Well, let's start with Easter. I think we always need to look at Easter versus last year. And the majority of the sales will go into Q2, yes? And that's a -- there will be a significant effect versus last year. We tend to work with quite short lead terms with customers. So I would say 2 to 3 weeks is long. I mean customers don't want to have the stock sitting in their -- either in their warehouse or on the shop floor. We can push that a little bit in particular with the field sales force in Sweden with the more independent stores. But nevertheless, the effect will be that most of the sales will be in Q2. Then on customer service, we're constantly balancing, of course, the balance between getting more insourcing and, of course, still being able to produce flexible on consumer demands or customer demands going up and down. But there's much -- yes, with every quarter we go on, there's more processes in place, better forecasting also on the old Candyking business and less complexity in the portfolio, where we're cleaning up as well in the pick & mix portfolio between the countries. So I can't say that we are always 100% delivering on time in full. But we have -- yes, we have a good balance over there. And also, as from January onwards, I can see further steps in the right direction. More question from the web?

J
Jacob Broberg

No, no questions from the web. Operator, please go ahead.

Operator

Okay. And the next question is from Nicklas Skogman from Handelsbanken Capital Markets.

N
Nicklas Skogman
Research Analyst

A question on the insourcing and so on. So given the bottlenecks you had, which you name as one of the reasons for the decline in earnings in the quarter. Is it fair to think that the insourcing did not contribute to any synergies in the quarter but rather you had extra costs for this? And then the follow-up question on that is, it appears to me you're now investing in more capacity. When do you expect to have that up and running in 2019?

**Given instruction 1**
Copy every line of the entries below that contains the word "Select".

**Exercise material**
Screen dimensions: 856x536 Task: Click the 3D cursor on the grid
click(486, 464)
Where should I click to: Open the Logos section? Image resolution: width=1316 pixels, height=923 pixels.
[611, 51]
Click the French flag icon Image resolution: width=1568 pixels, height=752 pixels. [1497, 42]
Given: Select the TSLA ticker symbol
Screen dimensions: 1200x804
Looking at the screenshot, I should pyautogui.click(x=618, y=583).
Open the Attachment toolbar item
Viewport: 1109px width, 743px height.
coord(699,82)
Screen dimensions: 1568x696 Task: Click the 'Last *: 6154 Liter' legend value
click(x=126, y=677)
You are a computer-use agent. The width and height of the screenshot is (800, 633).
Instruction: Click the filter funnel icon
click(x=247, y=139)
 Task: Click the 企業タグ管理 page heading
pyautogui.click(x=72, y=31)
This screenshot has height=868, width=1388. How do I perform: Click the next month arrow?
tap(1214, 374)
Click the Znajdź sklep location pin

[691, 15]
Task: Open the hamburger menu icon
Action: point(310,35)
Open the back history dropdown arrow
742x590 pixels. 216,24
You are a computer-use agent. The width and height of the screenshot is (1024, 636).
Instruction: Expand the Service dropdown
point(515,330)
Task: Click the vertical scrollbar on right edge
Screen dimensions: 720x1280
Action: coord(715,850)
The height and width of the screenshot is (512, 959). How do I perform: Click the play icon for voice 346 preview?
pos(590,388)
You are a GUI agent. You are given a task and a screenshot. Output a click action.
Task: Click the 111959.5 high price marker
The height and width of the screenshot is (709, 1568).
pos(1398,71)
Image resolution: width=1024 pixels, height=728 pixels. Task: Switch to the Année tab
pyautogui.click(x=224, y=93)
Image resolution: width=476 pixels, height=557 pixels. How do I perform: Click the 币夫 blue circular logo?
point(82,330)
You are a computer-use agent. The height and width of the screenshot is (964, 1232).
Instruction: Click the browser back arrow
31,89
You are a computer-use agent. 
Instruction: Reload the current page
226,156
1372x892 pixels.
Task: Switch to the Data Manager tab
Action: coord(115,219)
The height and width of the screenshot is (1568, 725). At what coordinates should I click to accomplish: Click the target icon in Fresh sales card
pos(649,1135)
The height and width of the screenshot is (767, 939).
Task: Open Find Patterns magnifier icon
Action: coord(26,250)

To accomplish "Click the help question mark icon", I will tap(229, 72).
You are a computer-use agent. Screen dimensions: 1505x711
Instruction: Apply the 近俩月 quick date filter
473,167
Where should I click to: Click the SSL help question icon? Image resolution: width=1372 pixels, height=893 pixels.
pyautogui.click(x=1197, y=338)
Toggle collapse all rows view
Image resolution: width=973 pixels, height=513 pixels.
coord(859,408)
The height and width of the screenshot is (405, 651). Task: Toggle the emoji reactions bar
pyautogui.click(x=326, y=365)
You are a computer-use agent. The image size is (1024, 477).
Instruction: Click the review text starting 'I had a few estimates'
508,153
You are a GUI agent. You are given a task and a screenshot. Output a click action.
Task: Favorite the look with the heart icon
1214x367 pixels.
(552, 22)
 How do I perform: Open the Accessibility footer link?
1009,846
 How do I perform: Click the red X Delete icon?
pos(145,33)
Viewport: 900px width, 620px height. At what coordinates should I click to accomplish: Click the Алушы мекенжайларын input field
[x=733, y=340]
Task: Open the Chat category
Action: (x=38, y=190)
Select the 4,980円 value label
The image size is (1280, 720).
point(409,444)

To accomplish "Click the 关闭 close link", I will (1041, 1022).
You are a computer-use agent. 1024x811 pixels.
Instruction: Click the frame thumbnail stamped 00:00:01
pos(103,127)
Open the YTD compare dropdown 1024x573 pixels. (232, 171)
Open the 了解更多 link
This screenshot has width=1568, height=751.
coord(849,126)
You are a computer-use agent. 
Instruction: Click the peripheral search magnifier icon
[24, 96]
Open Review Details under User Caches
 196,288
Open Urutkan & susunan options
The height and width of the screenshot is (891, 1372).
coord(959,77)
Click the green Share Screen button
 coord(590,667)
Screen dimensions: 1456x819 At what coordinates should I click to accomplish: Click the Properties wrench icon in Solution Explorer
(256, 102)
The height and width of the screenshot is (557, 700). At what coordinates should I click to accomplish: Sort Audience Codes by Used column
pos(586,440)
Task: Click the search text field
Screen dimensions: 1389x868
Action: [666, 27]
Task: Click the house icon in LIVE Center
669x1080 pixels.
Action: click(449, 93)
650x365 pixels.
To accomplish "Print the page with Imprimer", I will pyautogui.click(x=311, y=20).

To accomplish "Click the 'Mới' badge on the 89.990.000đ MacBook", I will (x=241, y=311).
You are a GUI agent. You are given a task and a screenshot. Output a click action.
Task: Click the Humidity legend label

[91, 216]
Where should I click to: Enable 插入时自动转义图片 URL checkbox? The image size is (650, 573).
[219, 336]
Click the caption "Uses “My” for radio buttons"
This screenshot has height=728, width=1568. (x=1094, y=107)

**Given instruction 2**
Using the transcript above, decide whether each statement agrees with it, and give yes or no with the deciding words quoted from the transcript: (a) Most of the Easter sales are expected to fall in Q2. (b) Customers usually place orders two to three months ahead. (c) Questions came in from the web during this part of the call.

**Full solution 1**
Given: Select the TSLA ticker symbol
Select the 4,980円 value label

**Full solution 2**
(a) Yes: "And the majority of the sales will go into Q2, yes?"
(b) No: "So I would say 2 to 3 weeks is long."
(c) No: "No, no questions from the web."